Qile Zhou, Siyang Liu, Han-Jia Ye

Published: 28 May 2024, Last Modified: 09 Sept 2024OpenReview Archive Direct UploadEveryoneCC BY 4.0

Abstract: Tabular data, a fundamental data format in machine learning, is predominantly utilized in various competitions and real-world applications. Gradient-boosted decision trees and neural networks have been extensively researched for tabular data prediction. However, the effectiveness of these tabular models can vary significantly across different datasets, requiring specialized expert knowledge to achieve the best performance on each dataset's leaderboard. Large Language Models (LLMs) have demonstrated remarkable capabilities in various tasks.
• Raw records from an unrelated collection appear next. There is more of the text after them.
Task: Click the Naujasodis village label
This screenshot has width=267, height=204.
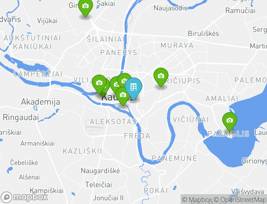Action: tap(170, 8)
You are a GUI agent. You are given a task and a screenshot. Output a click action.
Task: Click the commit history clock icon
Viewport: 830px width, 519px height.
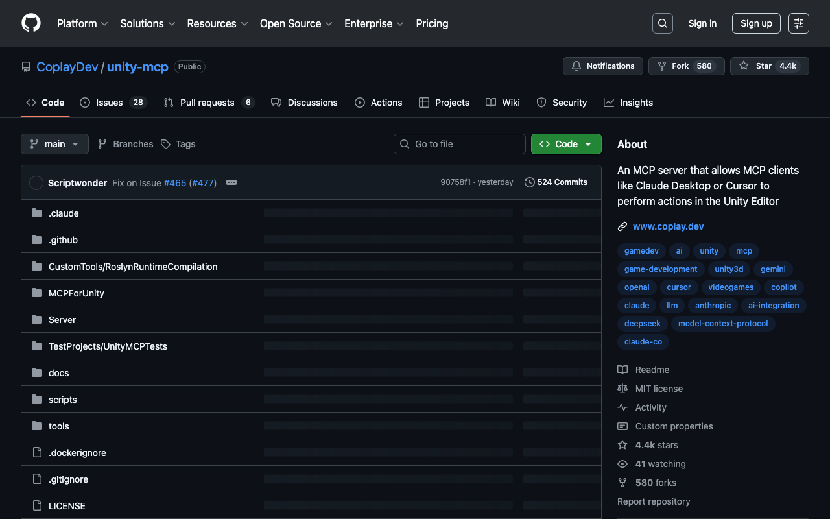click(x=530, y=182)
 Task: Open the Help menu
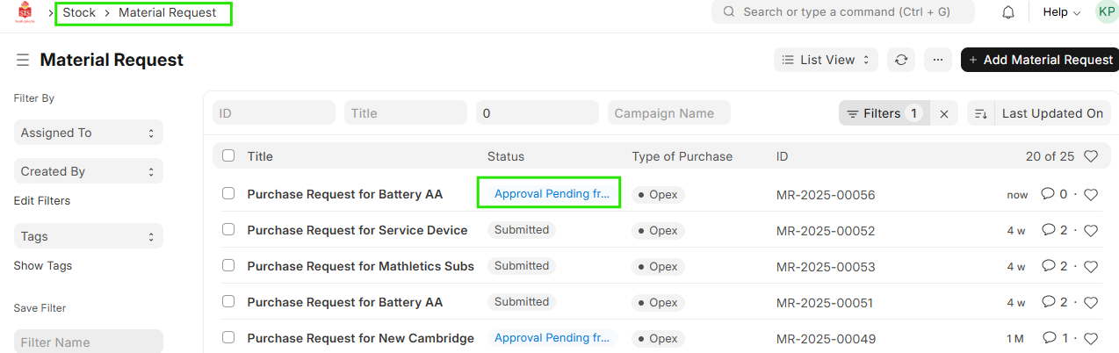pyautogui.click(x=1061, y=12)
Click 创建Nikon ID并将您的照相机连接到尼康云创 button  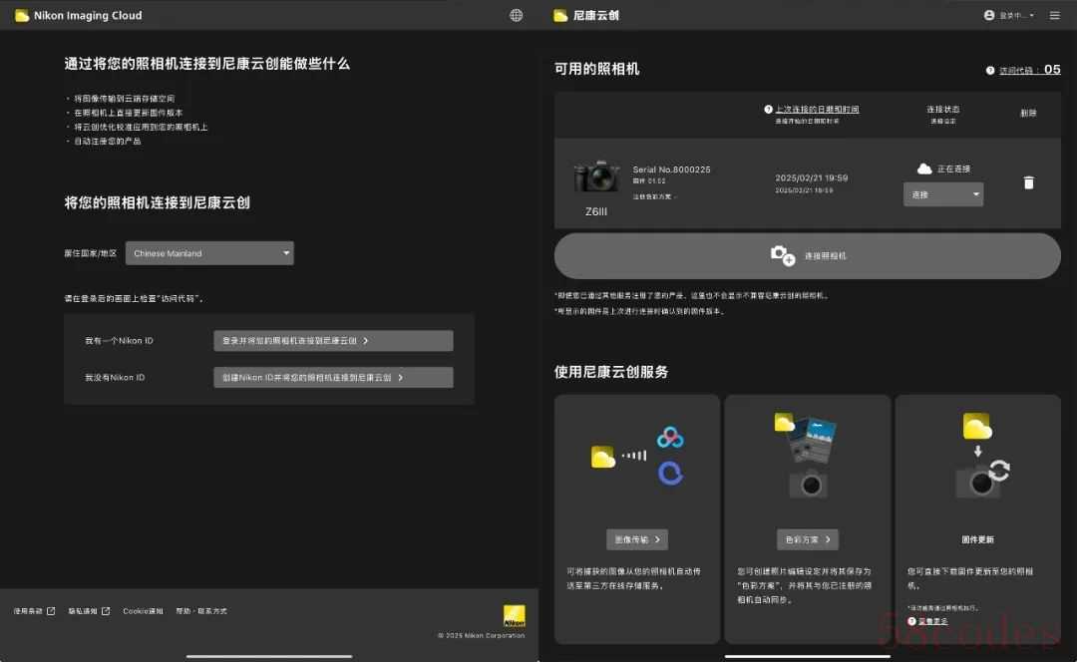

Despite their success in text and image domains, the recent application of LLMs to tabular data has been limited due to LLMs' insensitivity to numerical values, the scarcity of textual descriptions, and insufficient context length caused by the abundance of tabular features. We propose a well-designed context that overcomes the aforementioned challenges, thereby activating LLMs' in-context learning ability on a wide range of tabular data. In particular, for each target instance, we construct a context based on the combination of the target instance, its neighbors, and external models. For this tabular context, we emulate the thought process of a competition expert and design a novel Chain of Tabular Thoughts (CoT$^2$) approach. CoT$^2$ transforms the prediction task constructed on our context into multiple steps, enabling LLMs to gain enhanced numerical reasoning ability on tabular data. By incorporating the tabular context and the CoT$^2$ into the prompt, LLMs can predict accurately and interpretably. Without using the datasets' textual description, CoT$^2$ surpasses ensemble baselines and other LLM-based methods that utilize semantic information.